Despite common channel lengths of 1.5 and 3.5 cm in cases 1 and 2, respectively, both have voluntary bowel movements with high CEQ scores, and are continent of urine without intermittent catheterization. We attribute this to scope assistance enhancing the view of the pelvic floor, allowing blunt dissection of the pelvic floor with a pair of mosquito forceps to be observed, thus facilitating accurate placement of the anorectal/vaginal PT without dividing the pelvic floor sphincter muscles. Scope backlighting was also useful as a guide to indicate the direction in which to progress with blunt dissection in all cases.

This is the first report of our new procedure, scope-assisted anorectovaginoplasty (SARVP) using Georgeson’s technique being performed for the repair of FARM including cloacal malformation. It has the distinguishing features of not incising the pelvic floor muscles for creating the PT route for the vagina according to Georgeson’s technique, with access to the abdomen through a Pfannenstiel incision. With PSARP, the pelvic floor muscles need to be incised, and with laparoscopy assisted Georgeson’s PT, the whole procedure is performed laparoscopically.
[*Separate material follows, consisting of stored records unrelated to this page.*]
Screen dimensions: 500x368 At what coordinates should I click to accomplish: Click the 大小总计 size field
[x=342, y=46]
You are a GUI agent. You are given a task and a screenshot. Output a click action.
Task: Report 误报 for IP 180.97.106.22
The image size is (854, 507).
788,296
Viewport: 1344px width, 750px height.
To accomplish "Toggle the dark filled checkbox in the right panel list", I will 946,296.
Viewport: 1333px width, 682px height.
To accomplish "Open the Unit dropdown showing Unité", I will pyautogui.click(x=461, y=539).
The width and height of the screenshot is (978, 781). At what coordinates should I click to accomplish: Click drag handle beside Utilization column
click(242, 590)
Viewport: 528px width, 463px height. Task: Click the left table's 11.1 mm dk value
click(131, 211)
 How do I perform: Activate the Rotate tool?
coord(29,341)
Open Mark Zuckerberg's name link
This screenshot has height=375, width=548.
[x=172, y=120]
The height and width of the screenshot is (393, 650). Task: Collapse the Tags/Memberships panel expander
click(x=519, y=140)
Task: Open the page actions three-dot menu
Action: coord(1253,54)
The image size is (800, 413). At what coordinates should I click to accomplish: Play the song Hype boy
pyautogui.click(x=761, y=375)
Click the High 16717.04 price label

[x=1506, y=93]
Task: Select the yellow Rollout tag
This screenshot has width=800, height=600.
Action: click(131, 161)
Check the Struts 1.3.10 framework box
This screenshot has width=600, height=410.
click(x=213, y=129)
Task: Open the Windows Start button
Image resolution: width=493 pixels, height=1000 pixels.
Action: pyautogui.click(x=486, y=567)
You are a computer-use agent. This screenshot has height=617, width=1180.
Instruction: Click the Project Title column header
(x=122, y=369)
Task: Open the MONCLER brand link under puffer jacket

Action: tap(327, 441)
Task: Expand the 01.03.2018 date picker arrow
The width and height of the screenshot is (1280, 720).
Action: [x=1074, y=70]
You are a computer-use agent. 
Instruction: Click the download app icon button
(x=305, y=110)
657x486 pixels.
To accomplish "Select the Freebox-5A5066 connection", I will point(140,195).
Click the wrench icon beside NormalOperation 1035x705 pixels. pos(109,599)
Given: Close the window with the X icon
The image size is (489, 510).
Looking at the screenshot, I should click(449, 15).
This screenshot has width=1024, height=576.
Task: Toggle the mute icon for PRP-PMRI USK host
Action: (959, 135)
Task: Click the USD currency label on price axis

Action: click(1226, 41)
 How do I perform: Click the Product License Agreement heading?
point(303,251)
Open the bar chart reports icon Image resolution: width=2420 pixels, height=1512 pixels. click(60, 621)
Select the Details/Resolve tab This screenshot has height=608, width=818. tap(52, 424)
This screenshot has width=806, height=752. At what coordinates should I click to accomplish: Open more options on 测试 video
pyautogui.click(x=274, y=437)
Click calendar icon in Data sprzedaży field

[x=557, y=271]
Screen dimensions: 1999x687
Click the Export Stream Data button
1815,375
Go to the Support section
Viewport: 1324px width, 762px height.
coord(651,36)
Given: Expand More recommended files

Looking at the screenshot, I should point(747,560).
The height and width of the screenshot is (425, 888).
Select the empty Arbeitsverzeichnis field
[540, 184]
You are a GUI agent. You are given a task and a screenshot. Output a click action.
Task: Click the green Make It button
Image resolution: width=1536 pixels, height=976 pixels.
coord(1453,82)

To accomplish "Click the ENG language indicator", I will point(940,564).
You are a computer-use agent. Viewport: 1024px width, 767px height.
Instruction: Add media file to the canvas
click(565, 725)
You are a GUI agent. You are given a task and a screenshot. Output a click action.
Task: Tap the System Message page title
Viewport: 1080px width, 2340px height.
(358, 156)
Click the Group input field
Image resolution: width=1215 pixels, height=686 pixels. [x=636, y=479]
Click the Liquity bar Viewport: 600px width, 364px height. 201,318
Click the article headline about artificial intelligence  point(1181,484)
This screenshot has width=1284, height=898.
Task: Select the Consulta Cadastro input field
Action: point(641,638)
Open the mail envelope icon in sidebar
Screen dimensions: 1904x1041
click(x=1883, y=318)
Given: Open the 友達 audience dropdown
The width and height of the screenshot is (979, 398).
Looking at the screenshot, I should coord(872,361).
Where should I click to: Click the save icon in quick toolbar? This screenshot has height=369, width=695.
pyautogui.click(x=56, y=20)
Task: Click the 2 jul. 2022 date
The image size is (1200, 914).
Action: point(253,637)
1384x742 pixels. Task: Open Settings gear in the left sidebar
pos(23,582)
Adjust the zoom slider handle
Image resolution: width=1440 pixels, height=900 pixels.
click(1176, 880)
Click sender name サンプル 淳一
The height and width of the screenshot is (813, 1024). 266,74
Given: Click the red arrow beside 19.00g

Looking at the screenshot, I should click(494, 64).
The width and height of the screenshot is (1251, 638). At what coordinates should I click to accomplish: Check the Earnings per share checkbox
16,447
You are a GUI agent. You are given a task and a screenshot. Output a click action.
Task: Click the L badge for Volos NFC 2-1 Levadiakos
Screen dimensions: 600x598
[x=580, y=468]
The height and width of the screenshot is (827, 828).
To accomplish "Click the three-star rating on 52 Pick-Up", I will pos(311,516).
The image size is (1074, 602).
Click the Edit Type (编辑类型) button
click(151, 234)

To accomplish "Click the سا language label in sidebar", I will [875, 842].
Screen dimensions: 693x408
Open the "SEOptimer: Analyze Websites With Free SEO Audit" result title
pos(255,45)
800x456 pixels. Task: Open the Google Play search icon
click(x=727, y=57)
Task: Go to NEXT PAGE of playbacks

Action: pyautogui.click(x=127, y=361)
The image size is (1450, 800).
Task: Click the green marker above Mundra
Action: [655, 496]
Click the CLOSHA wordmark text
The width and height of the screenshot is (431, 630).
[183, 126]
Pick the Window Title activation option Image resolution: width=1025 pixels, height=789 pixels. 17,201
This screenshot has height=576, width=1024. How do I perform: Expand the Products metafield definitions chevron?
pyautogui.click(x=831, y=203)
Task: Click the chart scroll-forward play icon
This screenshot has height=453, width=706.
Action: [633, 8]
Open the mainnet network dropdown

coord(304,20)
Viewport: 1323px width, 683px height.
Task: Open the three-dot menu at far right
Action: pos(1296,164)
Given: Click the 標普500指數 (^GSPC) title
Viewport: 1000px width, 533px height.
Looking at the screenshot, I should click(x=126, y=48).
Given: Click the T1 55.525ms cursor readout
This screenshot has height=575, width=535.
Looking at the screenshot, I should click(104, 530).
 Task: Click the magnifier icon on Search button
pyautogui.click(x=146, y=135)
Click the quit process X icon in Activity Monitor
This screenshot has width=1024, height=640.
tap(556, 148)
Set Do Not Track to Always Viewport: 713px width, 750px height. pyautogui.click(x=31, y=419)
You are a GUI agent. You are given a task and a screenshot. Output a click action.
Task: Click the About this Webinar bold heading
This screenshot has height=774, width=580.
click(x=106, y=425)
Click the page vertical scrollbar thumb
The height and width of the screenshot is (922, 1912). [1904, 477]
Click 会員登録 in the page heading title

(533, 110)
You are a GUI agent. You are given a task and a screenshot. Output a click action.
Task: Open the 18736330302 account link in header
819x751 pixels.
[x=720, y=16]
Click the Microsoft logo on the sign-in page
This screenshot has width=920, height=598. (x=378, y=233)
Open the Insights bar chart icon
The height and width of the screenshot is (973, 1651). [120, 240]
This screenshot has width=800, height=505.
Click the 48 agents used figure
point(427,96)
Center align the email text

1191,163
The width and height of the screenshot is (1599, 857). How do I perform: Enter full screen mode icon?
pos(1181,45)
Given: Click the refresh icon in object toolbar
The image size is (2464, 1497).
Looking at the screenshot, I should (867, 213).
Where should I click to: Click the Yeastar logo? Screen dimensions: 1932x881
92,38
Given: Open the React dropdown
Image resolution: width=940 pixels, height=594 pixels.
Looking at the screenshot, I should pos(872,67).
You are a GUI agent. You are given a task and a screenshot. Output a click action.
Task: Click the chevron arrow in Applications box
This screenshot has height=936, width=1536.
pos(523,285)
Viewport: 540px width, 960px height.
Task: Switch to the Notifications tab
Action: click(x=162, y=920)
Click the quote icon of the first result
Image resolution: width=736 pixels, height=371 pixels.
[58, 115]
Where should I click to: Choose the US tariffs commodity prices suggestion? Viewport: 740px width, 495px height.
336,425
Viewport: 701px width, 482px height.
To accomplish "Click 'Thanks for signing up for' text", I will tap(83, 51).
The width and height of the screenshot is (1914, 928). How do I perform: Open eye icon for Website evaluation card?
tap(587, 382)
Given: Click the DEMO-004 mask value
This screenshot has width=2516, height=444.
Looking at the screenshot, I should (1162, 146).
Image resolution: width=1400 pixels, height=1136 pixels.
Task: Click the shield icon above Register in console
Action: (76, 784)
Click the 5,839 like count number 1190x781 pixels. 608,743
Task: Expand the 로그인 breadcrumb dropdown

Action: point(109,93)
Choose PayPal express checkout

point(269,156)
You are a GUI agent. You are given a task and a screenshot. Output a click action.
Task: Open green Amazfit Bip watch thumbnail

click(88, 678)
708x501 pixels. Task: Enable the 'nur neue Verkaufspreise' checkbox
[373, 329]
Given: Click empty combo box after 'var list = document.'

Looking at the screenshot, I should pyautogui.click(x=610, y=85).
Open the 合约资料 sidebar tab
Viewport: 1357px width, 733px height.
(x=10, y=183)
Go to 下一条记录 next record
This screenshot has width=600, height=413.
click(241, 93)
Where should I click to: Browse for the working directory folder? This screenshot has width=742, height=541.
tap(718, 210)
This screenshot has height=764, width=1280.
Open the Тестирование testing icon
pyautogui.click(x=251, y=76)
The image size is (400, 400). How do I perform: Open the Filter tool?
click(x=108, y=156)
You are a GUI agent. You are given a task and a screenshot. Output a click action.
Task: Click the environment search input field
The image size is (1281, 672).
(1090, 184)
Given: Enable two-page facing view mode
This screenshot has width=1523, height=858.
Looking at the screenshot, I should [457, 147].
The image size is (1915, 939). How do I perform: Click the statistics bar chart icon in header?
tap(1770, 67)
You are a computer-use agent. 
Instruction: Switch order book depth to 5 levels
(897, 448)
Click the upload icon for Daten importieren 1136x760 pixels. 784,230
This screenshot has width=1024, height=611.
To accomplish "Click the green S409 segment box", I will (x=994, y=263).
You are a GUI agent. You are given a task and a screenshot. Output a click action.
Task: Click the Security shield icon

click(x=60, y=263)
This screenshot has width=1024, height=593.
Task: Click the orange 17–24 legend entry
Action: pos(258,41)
Although patient numbers in this study are very small to generalize, and the types of anorectal malformation treated are different, it would appear that our approach of using a laparoscope inserted through a Pfannenstiel incision allowing us to perform colon PT using Georgeson’s technique may appear to be associated with less postoperative incontinence in certain subtypes of FARM, since the pelvic floor muscles are not incised. Further investigation is necessary to compare the outcome of PSARP and SARVP using Georgeson’s technique.